Work required:
Starting at the line that contains "Screen dimensions: 458x320", transcribe each line through the end of the material below, exactly and nothing else, leaving out the pictures.
:::
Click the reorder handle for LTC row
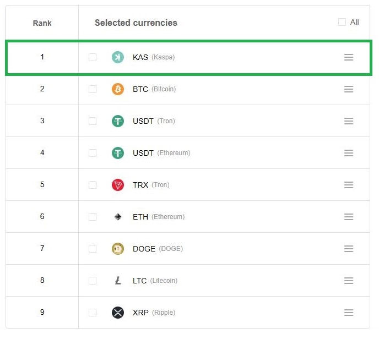The height and width of the screenshot is (339, 379). (x=349, y=281)
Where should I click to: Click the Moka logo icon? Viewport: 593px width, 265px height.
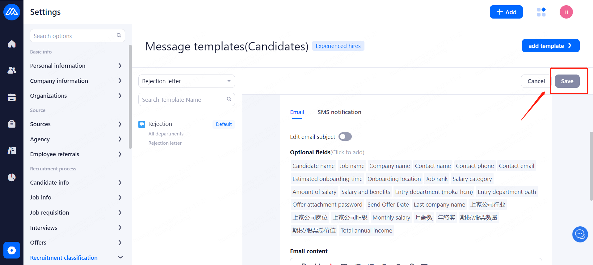click(x=12, y=12)
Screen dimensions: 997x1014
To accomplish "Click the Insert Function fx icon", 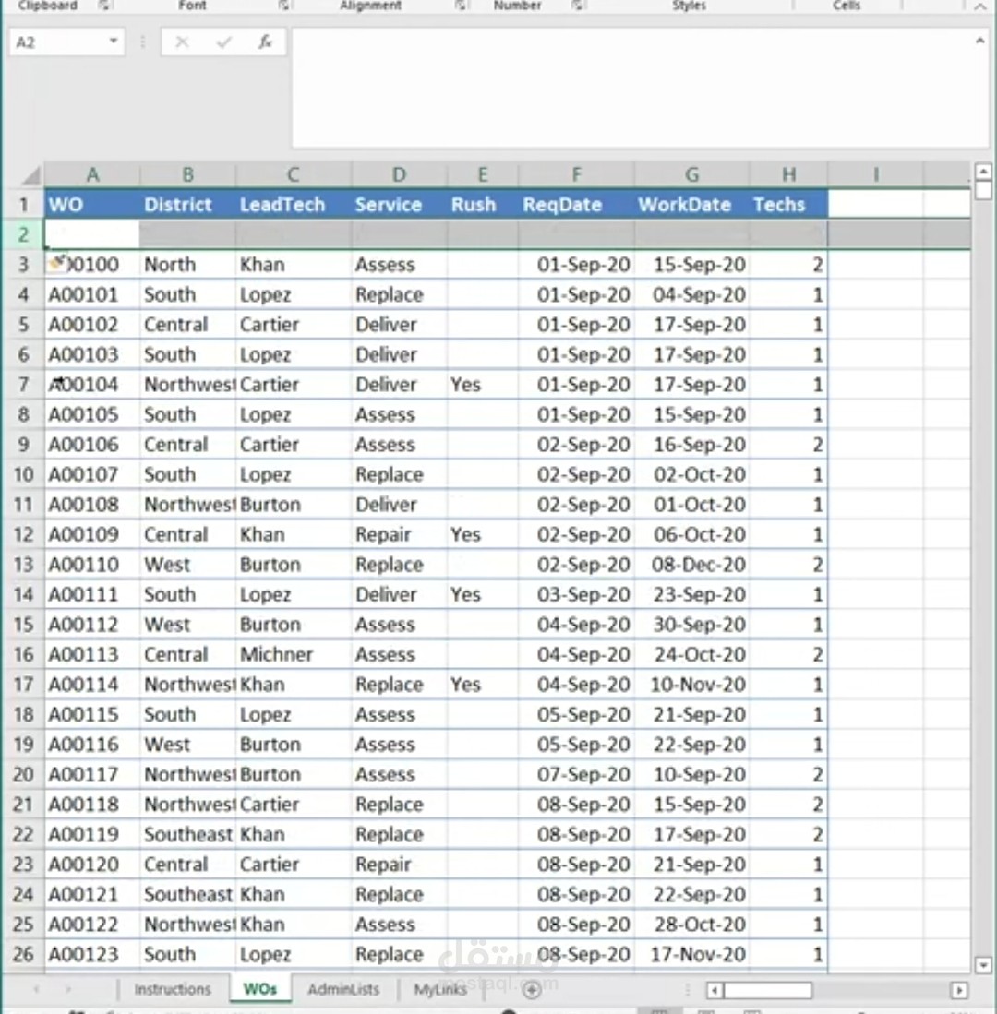I will [x=267, y=42].
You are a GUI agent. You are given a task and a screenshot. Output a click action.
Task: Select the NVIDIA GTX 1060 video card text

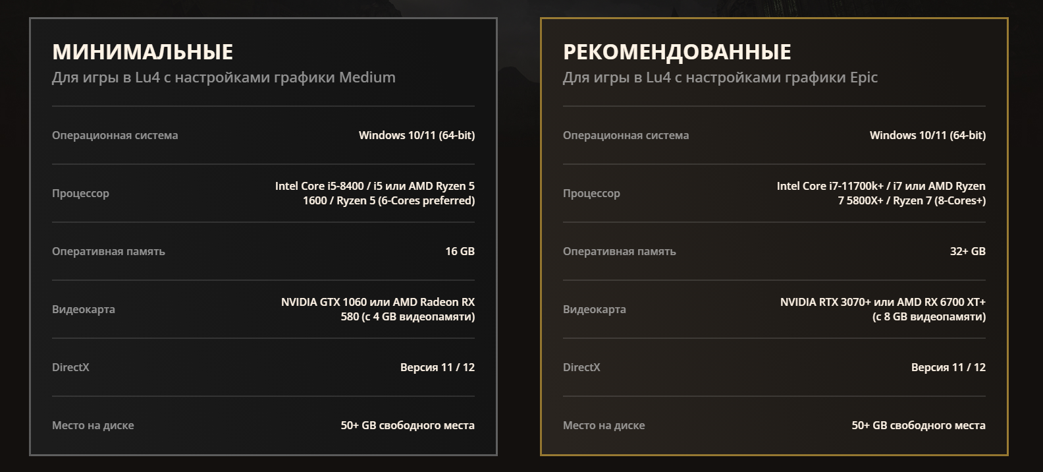coord(378,309)
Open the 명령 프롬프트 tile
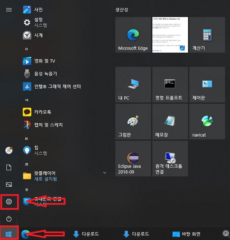This screenshot has width=230, height=240. 170,85
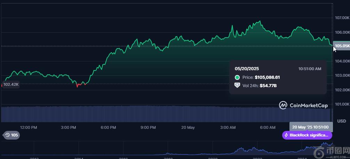Click the clock history icon beside 105

click(7, 135)
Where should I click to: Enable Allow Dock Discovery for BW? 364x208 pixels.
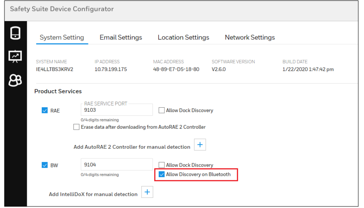click(x=162, y=165)

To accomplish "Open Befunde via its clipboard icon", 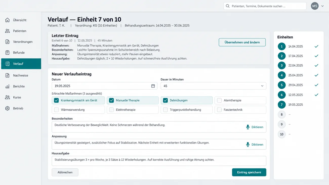I will [8, 53].
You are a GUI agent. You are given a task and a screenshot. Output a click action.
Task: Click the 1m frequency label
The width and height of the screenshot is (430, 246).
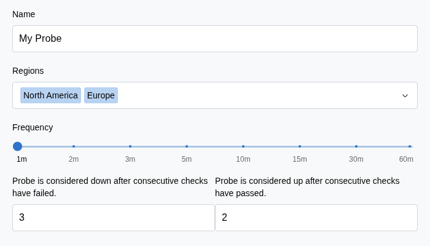pyautogui.click(x=22, y=159)
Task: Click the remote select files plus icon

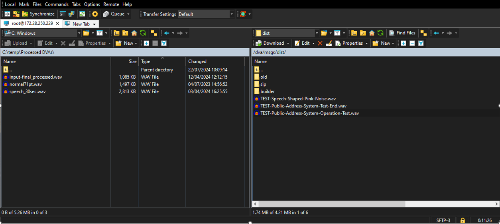Action: click(403, 43)
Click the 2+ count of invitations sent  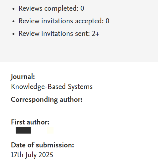point(95,34)
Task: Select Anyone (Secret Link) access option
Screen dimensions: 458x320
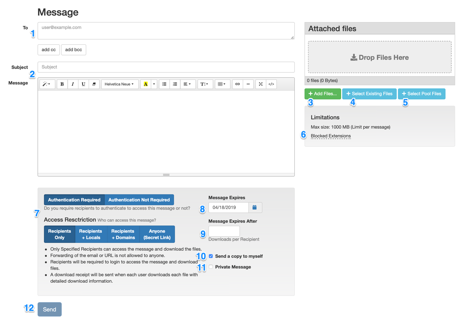Action: click(157, 234)
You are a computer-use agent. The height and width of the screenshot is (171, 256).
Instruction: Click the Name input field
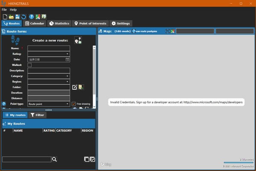(x=48, y=48)
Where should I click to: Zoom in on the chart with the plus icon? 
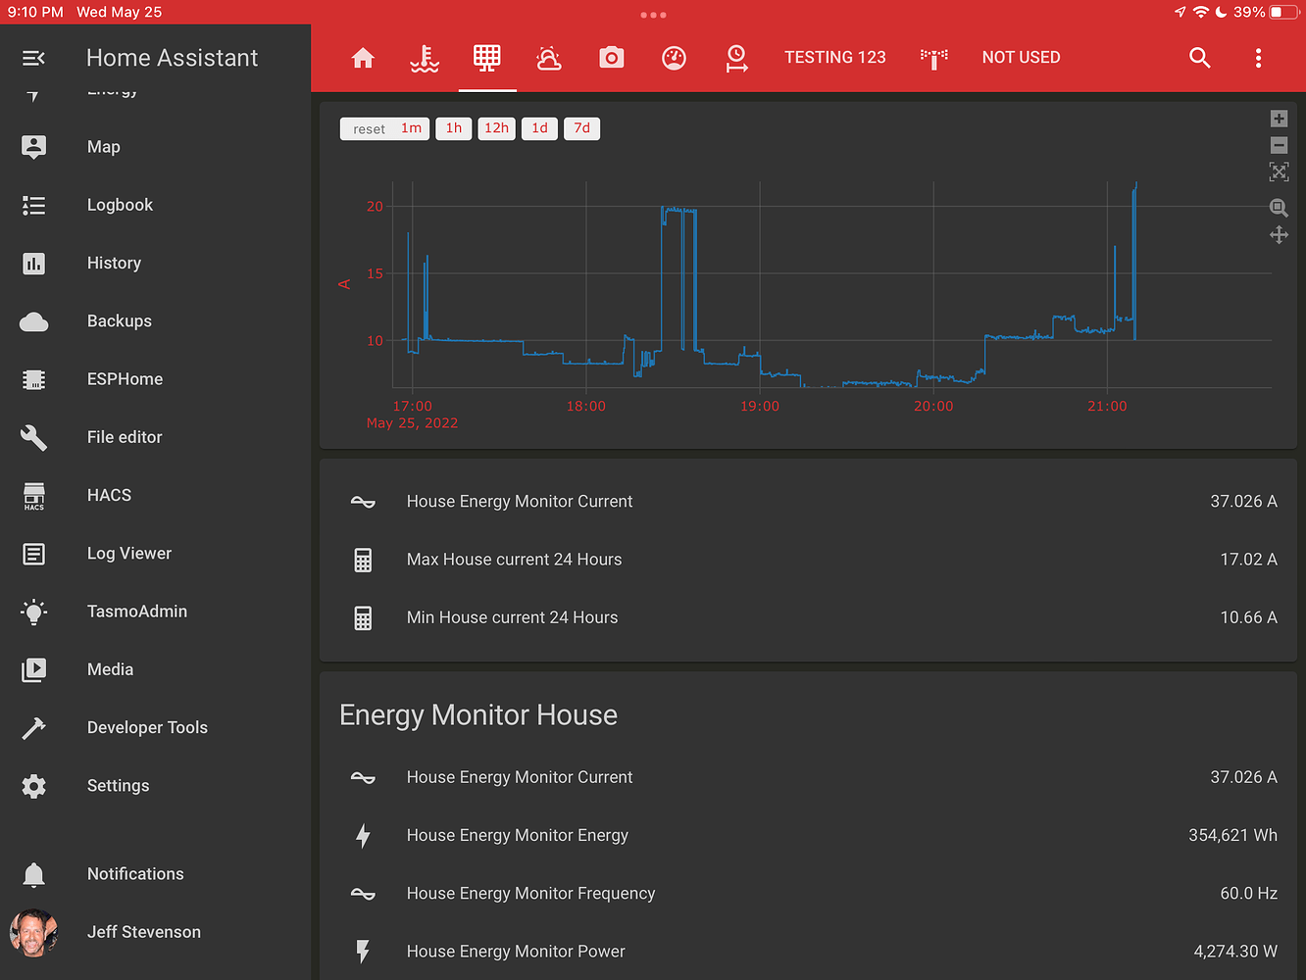[x=1279, y=118]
:::
Response to this exercise:
Screen dimensions: 458x320
Action: click(157, 234)
You are a computer-use agent. The height and width of the screenshot is (171, 256).
Instruction: Click the Name input field
(x=48, y=48)
Where should I click to: Zoom in on the chart with the plus icon? 
[x=1279, y=118]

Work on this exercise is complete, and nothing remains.